= Exercise prompt =
Search the records for "will" and copy each line that holds it.

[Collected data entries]

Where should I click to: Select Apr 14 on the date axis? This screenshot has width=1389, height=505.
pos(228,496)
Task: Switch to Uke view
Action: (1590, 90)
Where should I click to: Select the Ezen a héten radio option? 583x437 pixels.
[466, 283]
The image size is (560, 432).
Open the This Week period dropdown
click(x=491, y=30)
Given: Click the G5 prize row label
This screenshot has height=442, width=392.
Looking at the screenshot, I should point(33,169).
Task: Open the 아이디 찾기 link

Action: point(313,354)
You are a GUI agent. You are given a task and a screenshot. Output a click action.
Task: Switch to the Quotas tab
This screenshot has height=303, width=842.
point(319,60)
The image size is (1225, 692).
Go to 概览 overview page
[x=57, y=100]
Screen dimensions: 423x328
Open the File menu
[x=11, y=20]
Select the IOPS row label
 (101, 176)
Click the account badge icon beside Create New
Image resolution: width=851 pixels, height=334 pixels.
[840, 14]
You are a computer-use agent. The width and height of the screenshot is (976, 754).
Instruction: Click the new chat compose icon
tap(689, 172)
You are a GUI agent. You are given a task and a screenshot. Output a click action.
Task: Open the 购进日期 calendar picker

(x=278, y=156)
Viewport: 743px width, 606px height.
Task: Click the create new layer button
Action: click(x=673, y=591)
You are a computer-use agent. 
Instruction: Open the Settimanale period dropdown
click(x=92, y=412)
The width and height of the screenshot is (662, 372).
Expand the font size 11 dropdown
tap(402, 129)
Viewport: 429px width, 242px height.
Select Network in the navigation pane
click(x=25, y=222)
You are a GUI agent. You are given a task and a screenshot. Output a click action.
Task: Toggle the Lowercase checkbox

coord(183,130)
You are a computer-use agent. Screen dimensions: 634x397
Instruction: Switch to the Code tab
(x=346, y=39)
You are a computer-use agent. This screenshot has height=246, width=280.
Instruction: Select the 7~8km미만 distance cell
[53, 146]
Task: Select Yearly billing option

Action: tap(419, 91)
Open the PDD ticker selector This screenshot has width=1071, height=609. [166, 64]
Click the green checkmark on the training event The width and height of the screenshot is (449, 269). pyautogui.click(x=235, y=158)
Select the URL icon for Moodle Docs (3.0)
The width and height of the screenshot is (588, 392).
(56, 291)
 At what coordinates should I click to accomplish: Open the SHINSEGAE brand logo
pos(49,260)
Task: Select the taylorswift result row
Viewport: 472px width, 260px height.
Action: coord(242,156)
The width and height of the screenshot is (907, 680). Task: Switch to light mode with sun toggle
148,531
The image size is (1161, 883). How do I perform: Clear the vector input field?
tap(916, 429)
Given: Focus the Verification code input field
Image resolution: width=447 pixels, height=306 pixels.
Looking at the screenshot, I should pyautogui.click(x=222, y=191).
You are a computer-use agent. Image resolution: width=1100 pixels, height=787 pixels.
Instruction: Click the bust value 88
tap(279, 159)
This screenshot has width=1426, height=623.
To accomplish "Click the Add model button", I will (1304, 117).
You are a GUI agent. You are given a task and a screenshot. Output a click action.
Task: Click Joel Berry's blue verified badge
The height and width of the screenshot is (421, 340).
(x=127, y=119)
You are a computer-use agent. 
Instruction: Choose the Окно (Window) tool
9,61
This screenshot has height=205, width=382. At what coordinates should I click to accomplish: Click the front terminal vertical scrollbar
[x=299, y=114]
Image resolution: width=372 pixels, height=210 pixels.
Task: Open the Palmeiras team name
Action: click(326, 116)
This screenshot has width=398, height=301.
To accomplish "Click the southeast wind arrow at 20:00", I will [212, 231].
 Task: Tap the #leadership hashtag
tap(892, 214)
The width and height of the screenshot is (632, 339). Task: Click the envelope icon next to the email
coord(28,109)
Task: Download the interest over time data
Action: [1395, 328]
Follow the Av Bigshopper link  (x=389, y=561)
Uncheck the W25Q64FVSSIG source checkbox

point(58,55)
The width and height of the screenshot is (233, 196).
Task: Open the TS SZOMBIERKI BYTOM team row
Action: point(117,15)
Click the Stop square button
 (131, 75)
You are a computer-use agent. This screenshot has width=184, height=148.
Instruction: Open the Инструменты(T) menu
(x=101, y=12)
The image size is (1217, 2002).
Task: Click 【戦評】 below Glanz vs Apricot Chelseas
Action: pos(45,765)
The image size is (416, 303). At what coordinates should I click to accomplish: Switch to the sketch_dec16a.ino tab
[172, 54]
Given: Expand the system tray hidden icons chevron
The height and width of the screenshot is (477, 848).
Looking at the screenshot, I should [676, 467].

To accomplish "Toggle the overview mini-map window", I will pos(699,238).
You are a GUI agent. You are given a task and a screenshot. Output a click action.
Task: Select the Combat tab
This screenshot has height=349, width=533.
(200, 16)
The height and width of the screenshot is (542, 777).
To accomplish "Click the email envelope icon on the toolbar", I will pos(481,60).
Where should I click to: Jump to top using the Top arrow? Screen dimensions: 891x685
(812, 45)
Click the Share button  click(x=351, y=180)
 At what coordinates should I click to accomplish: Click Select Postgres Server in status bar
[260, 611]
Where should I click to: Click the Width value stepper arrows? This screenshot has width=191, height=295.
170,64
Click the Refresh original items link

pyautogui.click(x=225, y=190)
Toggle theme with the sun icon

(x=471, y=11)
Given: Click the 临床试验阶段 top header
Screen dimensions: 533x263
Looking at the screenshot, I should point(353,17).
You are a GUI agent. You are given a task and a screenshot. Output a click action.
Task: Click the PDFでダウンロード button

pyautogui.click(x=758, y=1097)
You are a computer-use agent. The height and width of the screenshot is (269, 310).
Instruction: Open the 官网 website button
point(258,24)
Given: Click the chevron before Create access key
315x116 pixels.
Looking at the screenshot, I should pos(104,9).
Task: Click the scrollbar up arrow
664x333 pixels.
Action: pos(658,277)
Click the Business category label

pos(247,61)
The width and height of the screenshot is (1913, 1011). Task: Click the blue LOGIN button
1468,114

= Result of this exercise =
To accomplish "Click the Add model button", I will (1304, 117).
To accomplish "Click the southeast wind arrow at 20:00", I will [212, 231].
To accomplish "Toggle the overview mini-map window", I will pos(699,238).
To accomplish "Click the email envelope icon on the toolbar", I will pos(481,60).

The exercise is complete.